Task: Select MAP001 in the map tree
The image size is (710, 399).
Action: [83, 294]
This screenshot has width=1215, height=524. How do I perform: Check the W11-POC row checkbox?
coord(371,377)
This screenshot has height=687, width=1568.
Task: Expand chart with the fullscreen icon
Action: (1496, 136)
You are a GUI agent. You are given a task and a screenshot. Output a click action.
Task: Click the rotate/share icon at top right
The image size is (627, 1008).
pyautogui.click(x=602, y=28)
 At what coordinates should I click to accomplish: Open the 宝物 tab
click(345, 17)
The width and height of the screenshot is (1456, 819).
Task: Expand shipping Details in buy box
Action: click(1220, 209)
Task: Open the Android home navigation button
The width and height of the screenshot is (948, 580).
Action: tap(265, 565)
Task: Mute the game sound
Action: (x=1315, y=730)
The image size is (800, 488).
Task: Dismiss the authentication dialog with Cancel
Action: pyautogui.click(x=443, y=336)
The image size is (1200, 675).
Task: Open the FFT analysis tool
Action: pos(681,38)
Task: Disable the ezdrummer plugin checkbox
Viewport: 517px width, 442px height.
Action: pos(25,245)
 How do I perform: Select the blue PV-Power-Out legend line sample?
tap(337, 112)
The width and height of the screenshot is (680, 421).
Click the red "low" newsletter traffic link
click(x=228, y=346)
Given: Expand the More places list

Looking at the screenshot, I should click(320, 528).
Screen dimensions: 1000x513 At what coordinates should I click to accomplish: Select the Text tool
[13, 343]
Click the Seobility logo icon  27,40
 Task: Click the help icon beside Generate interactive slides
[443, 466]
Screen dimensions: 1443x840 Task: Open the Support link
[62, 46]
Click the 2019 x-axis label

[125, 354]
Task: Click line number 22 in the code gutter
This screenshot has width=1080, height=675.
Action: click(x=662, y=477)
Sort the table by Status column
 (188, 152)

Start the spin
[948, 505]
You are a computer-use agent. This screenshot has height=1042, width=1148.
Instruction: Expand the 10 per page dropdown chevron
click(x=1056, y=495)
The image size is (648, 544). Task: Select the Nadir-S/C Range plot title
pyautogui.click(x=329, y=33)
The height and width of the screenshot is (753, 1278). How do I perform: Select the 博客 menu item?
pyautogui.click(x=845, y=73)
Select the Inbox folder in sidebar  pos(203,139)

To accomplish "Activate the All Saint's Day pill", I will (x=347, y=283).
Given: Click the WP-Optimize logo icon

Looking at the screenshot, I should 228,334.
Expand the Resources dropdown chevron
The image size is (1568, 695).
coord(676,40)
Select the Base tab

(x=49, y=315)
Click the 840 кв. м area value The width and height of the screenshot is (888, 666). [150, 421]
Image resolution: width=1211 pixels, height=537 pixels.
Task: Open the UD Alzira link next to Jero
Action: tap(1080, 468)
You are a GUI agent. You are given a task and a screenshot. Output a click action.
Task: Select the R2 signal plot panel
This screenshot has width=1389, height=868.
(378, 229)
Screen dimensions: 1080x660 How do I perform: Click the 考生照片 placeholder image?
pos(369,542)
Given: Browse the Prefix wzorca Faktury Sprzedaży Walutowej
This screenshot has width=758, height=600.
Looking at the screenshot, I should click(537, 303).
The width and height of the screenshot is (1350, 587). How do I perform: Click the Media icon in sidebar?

● **Task instructions**:
Your answer must be every record above, retyped exactly.

● **Written reply**:
Task: Select MAP001 in the map tree
The image size is (710, 399).
Action: [83, 294]
This screenshot has width=1215, height=524. How do I perform: Check the W11-POC row checkbox?
coord(371,377)
This screenshot has height=687, width=1568.
Task: Expand chart with the fullscreen icon
Action: (1496, 136)
You are a GUI agent. You are given a task and a screenshot. Output a click action.
Task: Click the rotate/share icon at top right
The image size is (627, 1008).
pyautogui.click(x=602, y=28)
 At what coordinates should I click to accomplish: Open the 宝物 tab
click(345, 17)
The width and height of the screenshot is (1456, 819).
Task: Expand shipping Details in buy box
Action: click(1220, 209)
Task: Open the Android home navigation button
The width and height of the screenshot is (948, 580).
Action: tap(265, 565)
Task: Mute the game sound
Action: (x=1315, y=730)
The image size is (800, 488).
Task: Dismiss the authentication dialog with Cancel
Action: pyautogui.click(x=443, y=336)
The image size is (1200, 675).
Task: Open the FFT analysis tool
Action: pos(681,38)
Task: Disable the ezdrummer plugin checkbox
Viewport: 517px width, 442px height.
Action: pos(25,245)
 How do I perform: Select the blue PV-Power-Out legend line sample?
tap(337, 112)
The width and height of the screenshot is (680, 421).
Click the red "low" newsletter traffic link
click(x=228, y=346)
Given: Expand the More places list

Looking at the screenshot, I should click(320, 528).
Screen dimensions: 1000x513 At what coordinates should I click to accomplish: Select the Text tool
[13, 343]
Click the Seobility logo icon  27,40
 Task: Click the help icon beside Generate interactive slides
[443, 466]
Screen dimensions: 1443x840 Task: Open the Support link
[62, 46]
Click the 2019 x-axis label

[125, 354]
Task: Click line number 22 in the code gutter
This screenshot has width=1080, height=675.
Action: click(x=662, y=477)
Sort the table by Status column
 (188, 152)

Start the spin
[948, 505]
You are a computer-use agent. This screenshot has height=1042, width=1148.
Instruction: Expand the 10 per page dropdown chevron
click(x=1056, y=495)
The image size is (648, 544). Task: Select the Nadir-S/C Range plot title
pyautogui.click(x=329, y=33)
The height and width of the screenshot is (753, 1278). How do I perform: Select the 博客 menu item?
pyautogui.click(x=845, y=73)
Select the Inbox folder in sidebar  pos(203,139)

To accomplish "Activate the All Saint's Day pill", I will (x=347, y=283).
Given: Click the WP-Optimize logo icon

Looking at the screenshot, I should 228,334.
Expand the Resources dropdown chevron
The image size is (1568, 695).
coord(676,40)
Select the Base tab

(x=49, y=315)
Click the 840 кв. м area value The width and height of the screenshot is (888, 666). [150, 421]
Image resolution: width=1211 pixels, height=537 pixels.
Task: Open the UD Alzira link next to Jero
Action: tap(1080, 468)
You are a GUI agent. You are given a task and a screenshot. Output a click action.
Task: Select the R2 signal plot panel
This screenshot has width=1389, height=868.
(378, 229)
Screen dimensions: 1080x660 How do I perform: Click the 考生照片 placeholder image?
pos(369,542)
Given: Browse the Prefix wzorca Faktury Sprzedaży Walutowej
This screenshot has width=758, height=600.
Looking at the screenshot, I should click(537, 303).
The width and height of the screenshot is (1350, 587). How do I perform: Click the Media icon in sidebar?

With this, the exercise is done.